A veteran of the AAU circuit – she most recently played for the Rebels, Ciccarone can score from just about anywhere on the court.
“She’s very talented offensively,” Swavely said. “She can shoot the three, she can drive to the basket. She can do it all, but the amazing thing about her is for as good as she is – she’s just so unselfish.
“She’s looking to hit somebody on the break and get an assist before she’s looking to score. It’s just amazing.
“Over the years that I’ve coached, usually someone with that kind of talent is looking for her shot first, but she is always looking for the open girl. Sometimes her passes take our girls by surprise because she’s hitting them when they’re not expecting it – ‘Wow, where did that pass come from?’ That’s what has amazed me the most about her.”
Ciccarone came by her love of basketball naturally. Sports, it seems, run in the family. Her father played basketball at Lincoln High School but was an even more prolific softball player. Her mother, Claire Ciccarone, was an elite swimmer.

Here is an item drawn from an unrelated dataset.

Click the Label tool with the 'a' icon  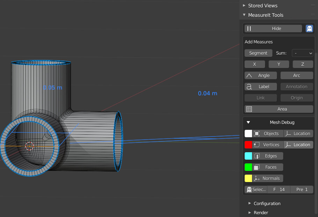point(260,86)
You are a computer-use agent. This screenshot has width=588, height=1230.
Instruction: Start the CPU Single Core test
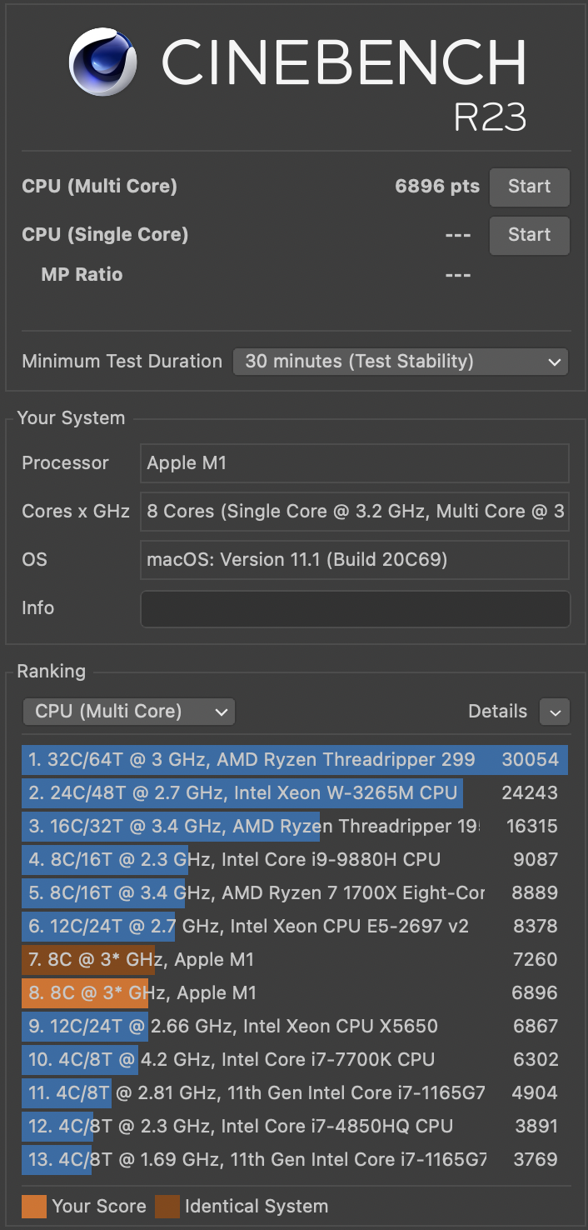click(529, 235)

“My mom is my biggest fan,” Ciccarone said. “She’s the most amazing person ever. She was almost an Olympic swimmer – she missed it by .0001 or something ridiculous like that.
“Athleticism runs in the family, so my dad was – ‘First child, let’s throw a basketball on her.’ I guess it worked.”

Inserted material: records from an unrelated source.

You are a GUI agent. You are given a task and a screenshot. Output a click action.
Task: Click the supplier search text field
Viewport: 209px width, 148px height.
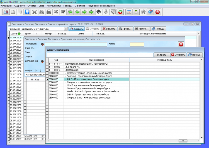[x=100, y=55]
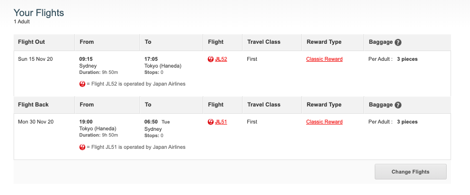
Task: Click JAL icon in the JL51 operated-by note
Action: 82,147
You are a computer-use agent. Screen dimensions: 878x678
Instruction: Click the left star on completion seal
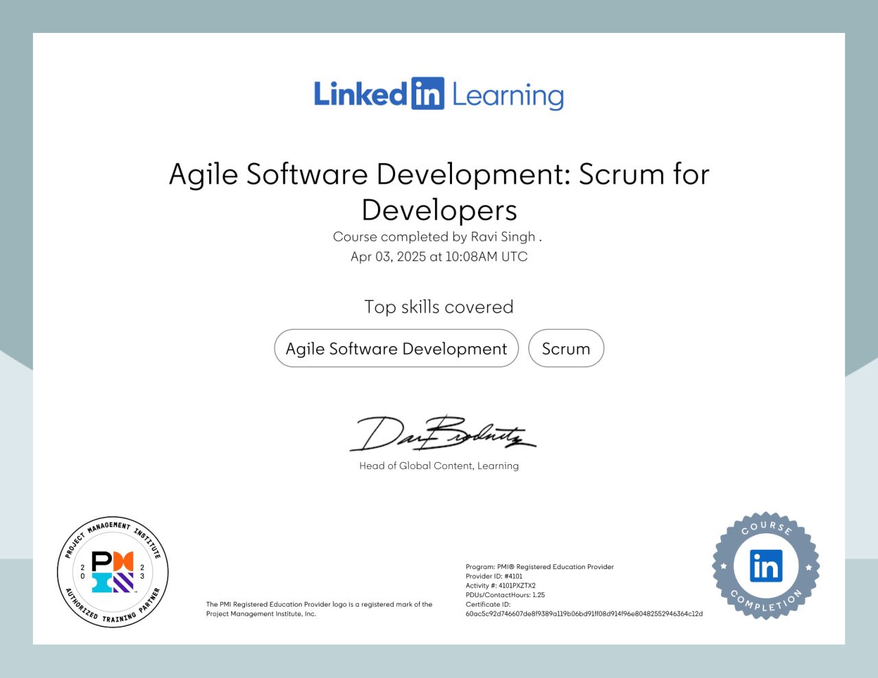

Ciccarone’s siblings also are at home on the hardwood – Michael, a sophomore, and seventh grade twins Phillip and Lillian (named Phil and Lil by Daniella when they were born since she had her mother’s blessing to name them) all play basketball.
Ciccarone has her sights set on playing basketball at the collegiate level, and she plans to major in secondary education/history.
“That is a big part of where I want to go,” she said of her major. “I want to go somewhere where I will be allowed to study abroad because I feel as a history major, studying abroad would really give me a one-up, and I just love culture.
“That’s what was so great about Brooklyn – you see a new face every day, you see a new ethnicity every day, and I think that’s wonderful.”
For now, Ciccarone is putting on hold the not-so-little matter of where she will be attending college.
“I feel like I shouldn’t have to rush, and I really want to focus this year on my Quakertown team because I feel we can really go far,” she said. “My head is all in it, and all of our heads are all in it.”
Swavely acknowledged that Ciccarone has developed into an outstanding leader.
“As a freshman, she just went out there and played on her own ability and didn’t really view herself as a leader of the team,” he said. “Over the last couple of years, she’s really learned how to play the point guard position and realizes that she’s a floor general out there.
“This is her team, and she has to sometimes carry the team on her back if that’s what it takes, and she does it very well.”
Ask Ciccarone her goals for her final high school season, and she has an immediate answer.
“What I would like to do this year – I want to help the younger girls as much as possible, so when I leave the program – they’re trying to develop point guards because we really don’t have a lot,” she said. “I really want to influence the younger girls.”
Ensuring that Ciccarone’s legacy will live on long after her playing days at Quakertown are over.